Recalling the p’sukim following the 10 commandments, we remember that we are not to become self-absorbed, but rather to follow an ethic of caring and kindness – to focus on what others need and how we can give that to them.

This leaves us with a critical balancing act – how can we become like God, and also remain humble? How can we become holy, and retain kindness and caring for those who need it most? How can we give others what they need, without carrying the burden of guilt?

An often misattributed quote speaks to this better than I am able:

“Our deepest fear is not that we are inadequate. Our deepest fear is that we are powerful beyond measure. It is our light, not our darkness that most frightens us.

We ask ourselves, Who am I to be brilliant, gorgeous, talented, fabulous?

Actually, who are you not to be?

You are a child of God ... We were born to make manifest the glory of God that is within us. It's not just in some of us; it's in everyone. And as we let our own light shine, we unconsciously give other people permission to do the same. As we are liberated from our own fear, our presence automatically liberates others."

-Marianne Williamson (italics added)

What Ms. Williamson implies, though does not state outright, is that, in order for the light in others to shine though, we must be able to see and recognize and honor that light. Yes, we are commanded to abandon our fear and our guilt and to become holy. And, as we do this, we must stop and notice the light in everyone around us. Through these two acts, we can fulfill the first of this week’s commandments – to become holy, for Adonai our God is holy.

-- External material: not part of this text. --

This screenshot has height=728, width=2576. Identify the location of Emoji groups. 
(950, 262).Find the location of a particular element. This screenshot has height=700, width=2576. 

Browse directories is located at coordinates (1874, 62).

During this time of the Omer, this time of preparation between The Festival of Freedom and the Festival of the Giving of the Law, I pray we find the wholeness and the holiness within us and within others.


Shabbat Shalom

Yvonne Asher


Yvonne Asher received her Masters of Jewish Education from the Jewish Theological Seminary and is a doctoral student in clinical psychology at Suffolk University.